Can you copy out every one of the lines below exactly, in the same order, without changing anything?

Data rows >>

● ● ●

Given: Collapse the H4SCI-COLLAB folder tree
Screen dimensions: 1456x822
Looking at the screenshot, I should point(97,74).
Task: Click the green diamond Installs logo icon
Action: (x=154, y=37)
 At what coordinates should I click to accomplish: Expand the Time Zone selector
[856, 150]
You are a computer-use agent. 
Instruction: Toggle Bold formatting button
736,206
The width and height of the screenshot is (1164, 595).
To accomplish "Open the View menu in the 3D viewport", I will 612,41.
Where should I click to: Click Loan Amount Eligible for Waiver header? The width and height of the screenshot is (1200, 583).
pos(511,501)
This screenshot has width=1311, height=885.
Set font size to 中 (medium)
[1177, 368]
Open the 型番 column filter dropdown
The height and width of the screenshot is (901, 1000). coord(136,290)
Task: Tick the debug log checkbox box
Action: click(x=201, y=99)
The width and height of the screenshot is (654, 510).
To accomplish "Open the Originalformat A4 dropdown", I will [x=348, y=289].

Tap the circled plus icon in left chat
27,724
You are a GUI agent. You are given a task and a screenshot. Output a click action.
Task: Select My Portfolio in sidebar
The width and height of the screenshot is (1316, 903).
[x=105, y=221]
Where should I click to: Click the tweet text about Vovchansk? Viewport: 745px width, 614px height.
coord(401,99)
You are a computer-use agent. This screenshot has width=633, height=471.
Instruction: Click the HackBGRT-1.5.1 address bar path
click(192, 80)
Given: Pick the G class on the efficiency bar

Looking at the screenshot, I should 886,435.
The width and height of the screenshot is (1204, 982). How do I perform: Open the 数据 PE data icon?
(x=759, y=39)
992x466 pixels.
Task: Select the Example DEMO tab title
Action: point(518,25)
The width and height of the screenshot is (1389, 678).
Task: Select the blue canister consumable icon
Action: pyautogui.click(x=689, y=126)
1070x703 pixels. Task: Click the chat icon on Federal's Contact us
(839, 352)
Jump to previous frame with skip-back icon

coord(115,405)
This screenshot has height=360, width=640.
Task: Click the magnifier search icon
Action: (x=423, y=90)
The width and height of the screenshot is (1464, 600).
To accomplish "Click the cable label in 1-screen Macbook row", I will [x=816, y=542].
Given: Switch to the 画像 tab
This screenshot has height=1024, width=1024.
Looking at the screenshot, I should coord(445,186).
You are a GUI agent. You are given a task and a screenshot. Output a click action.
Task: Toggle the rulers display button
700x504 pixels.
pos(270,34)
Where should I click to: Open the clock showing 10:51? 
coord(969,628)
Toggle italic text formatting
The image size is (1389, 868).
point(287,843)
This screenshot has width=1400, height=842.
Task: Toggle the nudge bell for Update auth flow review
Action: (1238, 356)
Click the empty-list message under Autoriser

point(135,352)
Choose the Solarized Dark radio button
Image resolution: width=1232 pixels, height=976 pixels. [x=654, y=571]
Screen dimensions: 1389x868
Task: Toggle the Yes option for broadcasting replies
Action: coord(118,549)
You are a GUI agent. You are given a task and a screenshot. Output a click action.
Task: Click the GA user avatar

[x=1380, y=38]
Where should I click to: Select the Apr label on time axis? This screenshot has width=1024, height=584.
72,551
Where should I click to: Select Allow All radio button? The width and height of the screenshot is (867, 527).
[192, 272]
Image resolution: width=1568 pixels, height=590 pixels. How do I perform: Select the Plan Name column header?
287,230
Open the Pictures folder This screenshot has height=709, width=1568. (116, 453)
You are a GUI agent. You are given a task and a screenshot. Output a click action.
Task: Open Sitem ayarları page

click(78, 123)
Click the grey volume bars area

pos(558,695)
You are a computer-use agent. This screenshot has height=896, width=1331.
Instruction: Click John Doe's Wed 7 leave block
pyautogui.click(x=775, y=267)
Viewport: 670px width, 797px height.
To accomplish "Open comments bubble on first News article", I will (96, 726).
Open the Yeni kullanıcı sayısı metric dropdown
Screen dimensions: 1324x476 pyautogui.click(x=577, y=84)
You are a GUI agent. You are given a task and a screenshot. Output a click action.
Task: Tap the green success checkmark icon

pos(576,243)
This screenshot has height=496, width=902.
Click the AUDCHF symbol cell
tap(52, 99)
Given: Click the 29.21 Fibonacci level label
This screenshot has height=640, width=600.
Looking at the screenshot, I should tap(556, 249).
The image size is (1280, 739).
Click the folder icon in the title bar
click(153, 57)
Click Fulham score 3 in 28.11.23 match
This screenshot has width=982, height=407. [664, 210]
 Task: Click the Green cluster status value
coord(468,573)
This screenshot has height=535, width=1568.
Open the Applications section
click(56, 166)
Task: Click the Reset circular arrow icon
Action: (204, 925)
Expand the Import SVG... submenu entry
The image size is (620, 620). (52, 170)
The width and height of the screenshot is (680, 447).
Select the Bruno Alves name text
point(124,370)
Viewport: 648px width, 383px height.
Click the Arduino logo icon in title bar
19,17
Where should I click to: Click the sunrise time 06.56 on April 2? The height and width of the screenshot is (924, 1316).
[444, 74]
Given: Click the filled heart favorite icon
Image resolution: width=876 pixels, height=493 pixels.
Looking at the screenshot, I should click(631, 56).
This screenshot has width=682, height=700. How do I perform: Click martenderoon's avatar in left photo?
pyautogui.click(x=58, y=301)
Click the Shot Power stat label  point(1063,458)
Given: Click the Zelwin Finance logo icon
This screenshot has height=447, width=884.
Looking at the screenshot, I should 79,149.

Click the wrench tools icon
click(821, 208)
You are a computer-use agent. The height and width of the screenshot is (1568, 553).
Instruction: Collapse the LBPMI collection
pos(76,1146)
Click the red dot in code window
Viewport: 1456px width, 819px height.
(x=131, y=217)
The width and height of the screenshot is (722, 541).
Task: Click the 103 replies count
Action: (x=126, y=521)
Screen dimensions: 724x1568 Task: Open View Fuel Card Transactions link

● ● ●

Exercise answer >>
Given: Collapse the H4SCI-COLLAB folder tree
Screen dimensions: 1456x822
Looking at the screenshot, I should point(97,74).
Task: Click the green diamond Installs logo icon
Action: (x=154, y=37)
 At what coordinates should I click to accomplish: Expand the Time Zone selector
[856, 150]
You are a computer-use agent. 
Instruction: Toggle Bold formatting button
736,206
The width and height of the screenshot is (1164, 595).
To accomplish "Open the View menu in the 3D viewport", I will 612,41.
Where should I click to: Click Loan Amount Eligible for Waiver header? The width and height of the screenshot is (1200, 583).
pos(511,501)
This screenshot has width=1311, height=885.
Set font size to 中 (medium)
[1177, 368]
Open the 型番 column filter dropdown
The height and width of the screenshot is (901, 1000). coord(136,290)
Task: Tick the debug log checkbox box
Action: click(x=201, y=99)
The width and height of the screenshot is (654, 510).
To accomplish "Open the Originalformat A4 dropdown", I will [x=348, y=289].

Tap the circled plus icon in left chat
27,724
You are a GUI agent. You are given a task and a screenshot. Output a click action.
Task: Select My Portfolio in sidebar
The width and height of the screenshot is (1316, 903).
[x=105, y=221]
Where should I click to: Click the tweet text about Vovchansk? Viewport: 745px width, 614px height.
coord(401,99)
You are a computer-use agent. This screenshot has width=633, height=471.
Instruction: Click the HackBGRT-1.5.1 address bar path
click(192, 80)
Given: Pick the G class on the efficiency bar

Looking at the screenshot, I should 886,435.
The width and height of the screenshot is (1204, 982). How do I perform: Open the 数据 PE data icon?
(x=759, y=39)
992x466 pixels.
Task: Select the Example DEMO tab title
Action: point(518,25)
The width and height of the screenshot is (1389, 678).
Task: Select the blue canister consumable icon
Action: pyautogui.click(x=689, y=126)
1070x703 pixels. Task: Click the chat icon on Federal's Contact us
(839, 352)
Jump to previous frame with skip-back icon

coord(115,405)
This screenshot has height=360, width=640.
Task: Click the magnifier search icon
Action: (x=423, y=90)
The width and height of the screenshot is (1464, 600).
To accomplish "Click the cable label in 1-screen Macbook row", I will [x=816, y=542].
Given: Switch to the 画像 tab
This screenshot has height=1024, width=1024.
Looking at the screenshot, I should coord(445,186).
You are a GUI agent. You are given a task and a screenshot. Output a click action.
Task: Toggle the rulers display button
700x504 pixels.
pos(270,34)
Where should I click to: Open the clock showing 10:51? 
coord(969,628)
Toggle italic text formatting
The image size is (1389, 868).
point(287,843)
This screenshot has width=1400, height=842.
Task: Toggle the nudge bell for Update auth flow review
Action: (1238, 356)
Click the empty-list message under Autoriser

point(135,352)
Choose the Solarized Dark radio button
Image resolution: width=1232 pixels, height=976 pixels. [x=654, y=571]
Screen dimensions: 1389x868
Task: Toggle the Yes option for broadcasting replies
Action: coord(118,549)
You are a GUI agent. You are given a task and a screenshot. Output a click action.
Task: Click the GA user avatar

[x=1380, y=38]
Where should I click to: Select the Apr label on time axis? This screenshot has width=1024, height=584.
72,551
Where should I click to: Select Allow All radio button? The width and height of the screenshot is (867, 527).
[192, 272]
Image resolution: width=1568 pixels, height=590 pixels. How do I perform: Select the Plan Name column header?
287,230
Open the Pictures folder This screenshot has height=709, width=1568. (116, 453)
You are a GUI agent. You are given a task and a screenshot. Output a click action.
Task: Open Sitem ayarları page

click(78, 123)
Click the grey volume bars area

pos(558,695)
You are a computer-use agent. This screenshot has height=896, width=1331.
Instruction: Click John Doe's Wed 7 leave block
pyautogui.click(x=775, y=267)
Viewport: 670px width, 797px height.
To accomplish "Open comments bubble on first News article", I will (96, 726).
Open the Yeni kullanıcı sayısı metric dropdown
Screen dimensions: 1324x476 pyautogui.click(x=577, y=84)
You are a GUI agent. You are given a task and a screenshot. Output a click action.
Task: Tap the green success checkmark icon

pos(576,243)
This screenshot has height=496, width=902.
Click the AUDCHF symbol cell
tap(52, 99)
Given: Click the 29.21 Fibonacci level label
This screenshot has height=640, width=600.
Looking at the screenshot, I should tap(556, 249).
The image size is (1280, 739).
Click the folder icon in the title bar
click(153, 57)
Click Fulham score 3 in 28.11.23 match
This screenshot has width=982, height=407. [664, 210]
 Task: Click the Green cluster status value
coord(468,573)
This screenshot has height=535, width=1568.
Open the Applications section
click(56, 166)
Task: Click the Reset circular arrow icon
Action: (204, 925)
Expand the Import SVG... submenu entry
The image size is (620, 620). (52, 170)
The width and height of the screenshot is (680, 447).
Select the Bruno Alves name text
point(124,370)
Viewport: 648px width, 383px height.
Click the Arduino logo icon in title bar
19,17
Where should I click to: Click the sunrise time 06.56 on April 2? The height and width of the screenshot is (924, 1316).
[444, 74]
Given: Click the filled heart favorite icon
Image resolution: width=876 pixels, height=493 pixels.
Looking at the screenshot, I should click(631, 56).
This screenshot has width=682, height=700. How do I perform: Click martenderoon's avatar in left photo?
pyautogui.click(x=58, y=301)
Click the Shot Power stat label  point(1063,458)
Given: Click the Zelwin Finance logo icon
This screenshot has height=447, width=884.
Looking at the screenshot, I should 79,149.

Click the wrench tools icon
click(821, 208)
You are a computer-use agent. The height and width of the screenshot is (1568, 553).
Instruction: Collapse the LBPMI collection
pos(76,1146)
Click the red dot in code window
Viewport: 1456px width, 819px height.
(x=131, y=217)
The width and height of the screenshot is (722, 541).
Task: Click the 103 replies count
Action: (x=126, y=521)
Screen dimensions: 724x1568 Task: Open View Fuel Card Transactions link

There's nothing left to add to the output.